Counter-Terrorism and Security Bill

My Lords, I have added my name to Amendments 112A, 112B and 112D. I shall start by speaking to those amendments and then to the others in the group. It is a matter of serendipity that I follow my noble friend Lord Macdonald because Amendments 112A, 112B and 112D try to address the exact points that he has raised and insist that the two duties must be examined together in order to balance the right to freedom of speech. I defy officers of universities and colleges to achieve that and I think that it would be a tall task for civil servants. One of the reasons I have been keen to table these amendments is that, as a senior university administrator, I have sat with two codes of practice and two different sets of statutory guidance which are completely in conflict with one another. We have to make it clear to those who will try to deliver the legislation on the front line exactly how it would happen. That is why the first part of the amendment talks about the recognition of the duty on free speech and the second part makes it clear that any guidance must be produced in the form of a single document so that staff do not have to trawl through parallel sets of guidance and codes of practice to try to find out which trumps the other.

I hope that the amendment is straightforward and simple, but it is included in a group which seeks to tackle the absolute, fundamental problems around the duty and how it conflicts with the duty on freedom of speech.

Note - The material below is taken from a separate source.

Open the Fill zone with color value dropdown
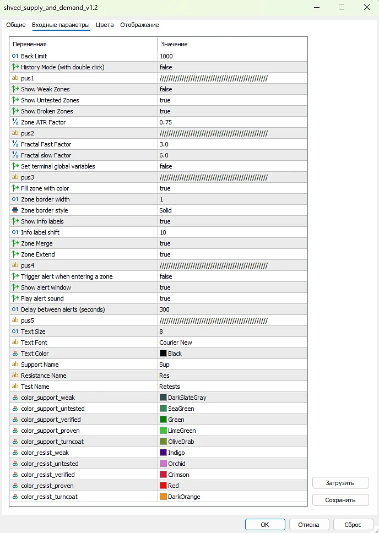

I want to make two points. The first goes back to the Education (No. 2) Act 1986, which many noble Lords have quoted. Clause 43(4) states,

“(including where appropriate the initiation of disciplinary measures) to secure”,

those rights, but that is a two-way right, and universities have certainly used it where there might be either radicalisation or something close to the infringement of personal liberties or, worse than that, the possible incitement of a crime. On 20 September 2013, the Guardian reported that a number of our universities

and students unions across the UK had banned the song “Blurred Lines”, a song that is degrading to women and which encourages rape. That demonstrates that the current boundaries for freedom of speech are well understood in our universities and are applied by them and by the student bodies. I come back to this. I do not understand why we need a duty when it is absolutely evident that this is already working in practice. I repeat my request for specific recent examples of where this has not succeeded and has not been followed through.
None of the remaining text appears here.